*ACTION ITEM*: Report how many lines of the data below contain "field". Give nothing besides the number.

(Dataset entries)
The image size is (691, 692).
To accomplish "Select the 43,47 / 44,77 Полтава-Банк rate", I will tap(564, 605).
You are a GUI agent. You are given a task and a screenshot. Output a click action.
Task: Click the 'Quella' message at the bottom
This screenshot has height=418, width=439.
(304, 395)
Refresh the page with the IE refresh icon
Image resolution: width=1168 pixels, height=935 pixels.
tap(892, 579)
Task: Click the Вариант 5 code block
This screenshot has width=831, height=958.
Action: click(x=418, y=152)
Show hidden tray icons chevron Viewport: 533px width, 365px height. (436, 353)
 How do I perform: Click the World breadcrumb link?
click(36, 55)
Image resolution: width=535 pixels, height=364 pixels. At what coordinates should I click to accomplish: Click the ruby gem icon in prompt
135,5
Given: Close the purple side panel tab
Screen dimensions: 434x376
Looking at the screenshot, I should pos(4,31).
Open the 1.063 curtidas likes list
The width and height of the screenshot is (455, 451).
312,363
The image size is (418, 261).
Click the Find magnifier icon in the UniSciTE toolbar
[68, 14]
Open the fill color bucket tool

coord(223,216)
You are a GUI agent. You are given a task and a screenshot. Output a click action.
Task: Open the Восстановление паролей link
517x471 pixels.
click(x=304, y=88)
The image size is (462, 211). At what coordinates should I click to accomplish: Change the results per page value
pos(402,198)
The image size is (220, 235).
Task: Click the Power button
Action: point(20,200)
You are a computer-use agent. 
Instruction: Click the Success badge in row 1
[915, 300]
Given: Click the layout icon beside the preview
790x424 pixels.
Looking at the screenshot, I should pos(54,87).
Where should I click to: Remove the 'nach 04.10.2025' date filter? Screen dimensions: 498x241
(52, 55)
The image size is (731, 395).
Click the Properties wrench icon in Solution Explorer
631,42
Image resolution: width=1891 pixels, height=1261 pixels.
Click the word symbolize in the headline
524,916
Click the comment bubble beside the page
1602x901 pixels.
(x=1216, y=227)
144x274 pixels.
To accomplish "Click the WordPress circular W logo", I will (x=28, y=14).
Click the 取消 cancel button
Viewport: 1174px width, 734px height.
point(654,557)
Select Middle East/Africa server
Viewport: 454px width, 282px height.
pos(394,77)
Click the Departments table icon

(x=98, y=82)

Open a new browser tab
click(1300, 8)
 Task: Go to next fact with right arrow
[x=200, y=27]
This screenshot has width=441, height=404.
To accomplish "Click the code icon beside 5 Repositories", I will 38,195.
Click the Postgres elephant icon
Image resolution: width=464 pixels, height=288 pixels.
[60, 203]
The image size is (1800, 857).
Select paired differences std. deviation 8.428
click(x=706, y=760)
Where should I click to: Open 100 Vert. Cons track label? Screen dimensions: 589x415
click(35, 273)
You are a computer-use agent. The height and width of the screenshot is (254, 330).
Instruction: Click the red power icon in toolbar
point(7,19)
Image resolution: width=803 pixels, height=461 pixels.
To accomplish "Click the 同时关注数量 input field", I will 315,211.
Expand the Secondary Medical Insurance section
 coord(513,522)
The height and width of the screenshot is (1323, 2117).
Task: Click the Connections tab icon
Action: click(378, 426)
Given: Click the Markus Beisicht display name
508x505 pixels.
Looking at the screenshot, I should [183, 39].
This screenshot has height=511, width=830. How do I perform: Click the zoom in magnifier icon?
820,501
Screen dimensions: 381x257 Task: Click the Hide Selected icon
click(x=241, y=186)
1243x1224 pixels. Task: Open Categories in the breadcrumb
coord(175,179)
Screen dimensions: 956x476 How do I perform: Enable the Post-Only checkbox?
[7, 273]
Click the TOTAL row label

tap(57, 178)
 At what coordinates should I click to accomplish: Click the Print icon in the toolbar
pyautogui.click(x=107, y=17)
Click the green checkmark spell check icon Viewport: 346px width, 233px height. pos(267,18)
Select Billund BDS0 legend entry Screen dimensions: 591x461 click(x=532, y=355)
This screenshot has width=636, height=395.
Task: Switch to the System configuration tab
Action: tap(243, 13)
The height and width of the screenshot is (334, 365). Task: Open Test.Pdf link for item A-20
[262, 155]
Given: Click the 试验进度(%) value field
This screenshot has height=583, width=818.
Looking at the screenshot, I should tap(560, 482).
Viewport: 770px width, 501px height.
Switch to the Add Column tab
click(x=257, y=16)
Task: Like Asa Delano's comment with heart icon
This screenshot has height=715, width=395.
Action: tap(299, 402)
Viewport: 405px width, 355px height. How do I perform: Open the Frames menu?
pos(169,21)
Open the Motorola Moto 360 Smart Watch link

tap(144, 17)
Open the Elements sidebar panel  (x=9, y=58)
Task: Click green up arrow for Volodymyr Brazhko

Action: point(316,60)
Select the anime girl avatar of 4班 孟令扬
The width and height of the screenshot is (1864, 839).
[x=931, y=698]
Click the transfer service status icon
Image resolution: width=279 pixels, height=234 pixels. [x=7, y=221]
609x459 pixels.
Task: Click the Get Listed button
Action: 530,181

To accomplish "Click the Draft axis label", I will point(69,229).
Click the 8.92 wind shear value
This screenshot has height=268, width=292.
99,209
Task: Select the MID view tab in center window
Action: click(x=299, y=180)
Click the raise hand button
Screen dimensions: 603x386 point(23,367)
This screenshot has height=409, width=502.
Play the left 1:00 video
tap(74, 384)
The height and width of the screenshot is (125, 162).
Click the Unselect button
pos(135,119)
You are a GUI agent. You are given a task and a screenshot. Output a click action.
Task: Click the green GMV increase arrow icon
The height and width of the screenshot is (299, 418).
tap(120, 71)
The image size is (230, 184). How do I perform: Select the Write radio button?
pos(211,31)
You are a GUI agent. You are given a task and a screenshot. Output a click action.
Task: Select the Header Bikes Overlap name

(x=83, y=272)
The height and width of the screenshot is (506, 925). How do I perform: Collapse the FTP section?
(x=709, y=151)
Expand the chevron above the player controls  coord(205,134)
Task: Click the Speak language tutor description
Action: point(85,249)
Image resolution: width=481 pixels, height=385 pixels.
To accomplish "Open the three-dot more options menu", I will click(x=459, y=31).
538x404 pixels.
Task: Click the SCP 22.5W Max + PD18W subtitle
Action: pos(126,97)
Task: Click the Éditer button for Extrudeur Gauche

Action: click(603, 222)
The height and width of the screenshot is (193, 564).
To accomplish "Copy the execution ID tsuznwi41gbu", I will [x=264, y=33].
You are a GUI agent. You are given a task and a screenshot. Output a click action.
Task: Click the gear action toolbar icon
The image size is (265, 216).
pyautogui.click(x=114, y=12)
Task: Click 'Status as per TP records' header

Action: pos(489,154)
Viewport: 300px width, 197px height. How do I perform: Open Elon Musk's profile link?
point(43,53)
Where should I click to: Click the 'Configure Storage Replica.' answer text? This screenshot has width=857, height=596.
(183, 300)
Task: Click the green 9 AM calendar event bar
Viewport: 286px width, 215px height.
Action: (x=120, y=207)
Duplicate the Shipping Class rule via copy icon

*WRITTEN RESPONSE*: 2